Having said all this, in order to write foreach code that works
everywhere, it is better to be conservative and not assume that all
end users will use a **doFuture** backend.  Because of this, it is
still recommended to explicitly specify all objects that need to be
exported whenever using the foreach API.  The **doFuture** framework can
help you identify what should go into the `.export` argument.  By
setting `options(doFuture.foreach.export =
".export-and-automatic-with-warning")`, **doFuture** will warn if
it finds globals not listed in `.export` and produce an informative
warning message suggesting that those should be added.  To assert that
argument `.export` is correct, test the code with
`options(doFuture.foreach.export = ".export")`, which will disable
automatic identification of globals such that only the globals
specified by the `.export` argument are used.

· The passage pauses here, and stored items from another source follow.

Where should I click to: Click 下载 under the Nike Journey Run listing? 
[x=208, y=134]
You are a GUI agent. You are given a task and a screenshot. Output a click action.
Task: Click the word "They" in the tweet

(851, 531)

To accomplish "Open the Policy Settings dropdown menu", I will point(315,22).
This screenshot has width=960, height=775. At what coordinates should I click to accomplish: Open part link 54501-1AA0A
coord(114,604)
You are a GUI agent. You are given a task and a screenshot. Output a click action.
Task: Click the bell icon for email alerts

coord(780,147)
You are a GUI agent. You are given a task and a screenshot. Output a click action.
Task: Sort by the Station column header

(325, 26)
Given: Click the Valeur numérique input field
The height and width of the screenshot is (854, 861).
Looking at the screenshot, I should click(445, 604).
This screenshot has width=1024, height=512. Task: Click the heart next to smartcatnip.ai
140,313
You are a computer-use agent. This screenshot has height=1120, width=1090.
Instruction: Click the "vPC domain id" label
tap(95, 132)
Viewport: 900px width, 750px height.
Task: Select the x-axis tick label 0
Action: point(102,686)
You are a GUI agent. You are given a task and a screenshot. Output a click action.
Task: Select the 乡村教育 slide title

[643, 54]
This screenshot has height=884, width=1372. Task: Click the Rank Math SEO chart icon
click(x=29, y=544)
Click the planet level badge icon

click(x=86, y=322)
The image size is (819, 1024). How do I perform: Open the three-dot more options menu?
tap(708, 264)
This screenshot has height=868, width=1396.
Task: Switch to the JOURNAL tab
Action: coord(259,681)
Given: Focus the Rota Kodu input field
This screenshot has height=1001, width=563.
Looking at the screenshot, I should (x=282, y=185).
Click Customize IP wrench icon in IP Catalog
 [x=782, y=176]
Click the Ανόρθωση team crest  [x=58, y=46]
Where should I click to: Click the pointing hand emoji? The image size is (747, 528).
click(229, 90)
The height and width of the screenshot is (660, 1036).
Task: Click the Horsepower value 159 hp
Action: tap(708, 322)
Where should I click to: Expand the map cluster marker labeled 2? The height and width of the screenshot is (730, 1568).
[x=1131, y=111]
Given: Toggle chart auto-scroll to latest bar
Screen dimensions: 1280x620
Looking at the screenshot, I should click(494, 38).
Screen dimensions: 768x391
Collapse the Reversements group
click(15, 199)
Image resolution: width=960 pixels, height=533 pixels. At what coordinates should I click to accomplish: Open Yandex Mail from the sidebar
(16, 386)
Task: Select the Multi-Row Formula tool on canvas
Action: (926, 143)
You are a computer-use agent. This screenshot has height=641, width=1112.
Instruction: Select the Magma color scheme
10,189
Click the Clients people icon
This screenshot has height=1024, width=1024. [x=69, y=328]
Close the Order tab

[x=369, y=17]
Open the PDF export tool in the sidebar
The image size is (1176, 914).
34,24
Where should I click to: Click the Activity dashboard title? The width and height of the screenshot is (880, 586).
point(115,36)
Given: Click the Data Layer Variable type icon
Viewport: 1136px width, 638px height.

## doFuture replaces existing doNnn packages

Due to the generic nature of futures, the **[doFuture]** package
provides the same functionality as many of the existing doNnn packages
combined, e.g. **[doMC]**, **[doParallel]**, **[doMPI]**, and
**[doSNOW]**.

<table style="width: 100%;">
<tr>
<th>doNnn usage</th><th>doFuture alternative</th>
</tr>

<tr style="vertical-align: top;">
<td>
<pre><code class="r">library("foreach")
registerDoSEQ()
</code></pre>
</td>
<td>
<pre><code class="r">library("doFuture")
registerDoFuture()
plan(sequential)
</code></pre>
</td>
</tr>

<tr style="vertical-align: top;">
<td>
<pre><code class="r">library("doMC")
registerDoMC()
</code></pre>
</td>
<td>
<pre><code class="r">library("doFuture")
registerDoFuture()
plan(multicore)
</code></pre>
</td>
</tr>

<tr style="vertical-align: top;">
<td>
<pre><code class="r">library("doParallel")
registerDoParallel()
</code></pre>
</td>
<td>
<pre><code class="r">library("doFuture")
registerDoFuture()
plan(multisession)  ## on MS Windows
plan(multicore)     ## on Linux, Solaris, and macOS
</code></pre>
</td>
</tr>

<tr style="vertical-align: top;">
<td>
N/A
</td>
<td>
<pre><code class="r">library("doFuture")
registerDoFuture()
plan(future.callr::callr)
</code></pre>
</td>
</tr>

<tr style="vertical-align: top;">
<td>
<pre><code class="r">library("doParallel")
cl &lt;- makeCluster(4)
registerDoParallel(cl)
</code></pre>
</td>
<td>
<pre><code class="r">library("doFuture")
registerDoFuture()
cl &lt;- makeCluster(4)
plan(cluster, workers = cl)
</code></pre>
</td>
</tr>


<tr style="vertical-align: top;">
<td>
<pre><code class="r">library("doMPI")
cl &lt;- startMPIcluster(count = 4)
registerDoMPI(cl)
</code></pre>
</td>
<td>
<pre><code class="r">library("doFuture")
registerDoFuture()
cl &lt;- makeCluster(4, type = "MPI")
plan(cluster, workers = cl)
</code></pre>
</td>
</tr>


<tr style="vertical-align: top;">
<td>
<pre><code class="r">library("doSNOW")
cl &lt;- makeCluster(4)
registerDoSNOW(cl)
</code></pre>
</td>
<td>
<pre><code class="r">library("doFuture")
registerDoFuture()
cl &lt;- makeCluster(4)
plan(cluster, workers = cl)
</code></pre>
</td>
</tr>


<tr style="vertical-align: top;">
<td>
N/A
</td>
<td>
High-performance compute (HPC) schedulers, e.g.
SGE, Slurm, and TORQUE / PBS.
<pre><code class="r">library("doFuture")
registerDoFuture()
plan(future.batchtools::batchtools_sge)
</code></pre>
</td>
</tr>


<tr style="vertical-align: top;">
<td>
<pre><code class="r">library("doRedis")
registerDoRedis("jobs")
startLocalWorkers(n = 4, queue = "jobs")
</code></pre>
</td>
<td>
N/A.  There is currently no known Redis-based future backend and therefore no known doFuture alternative to the <a href="https://cran.r-project.org/package=doRedis">doRedis</a> package.
</td>
</tr>

</table>



[batchtools]: https://cran.r-project.org/package=batchtools
[BiocParallel]: https://bioconductor.org/packages/release/bioc/html/BiocParallel.html
[callr]: https://cran.r-project.org/package=callr
[doFuture]: https://cran.r-project.org/package=doFuture
[doMC]: https://cran.r-project.org/package=doMC
[doMPI]: https://cran.r-project.org/package=doMPI
[doParallel]: https://cran.r-project.org/package=doParallel
[doRedis]: https://cran.r-project.org/package=doRedis
[doSNOW]: https://cran.r-project.org/package=doSNOW
[foreach]: https://cran.r-project.org/package=foreach
[future]: https://cran.r-project.org/package=future
[future.callr]: https://cran.r-project.org/package=future.callr
[future.batchtools]: https://cran.r-project.org/package=future.batchtools
[plyr]: https://cran.r-project.org/package=plyr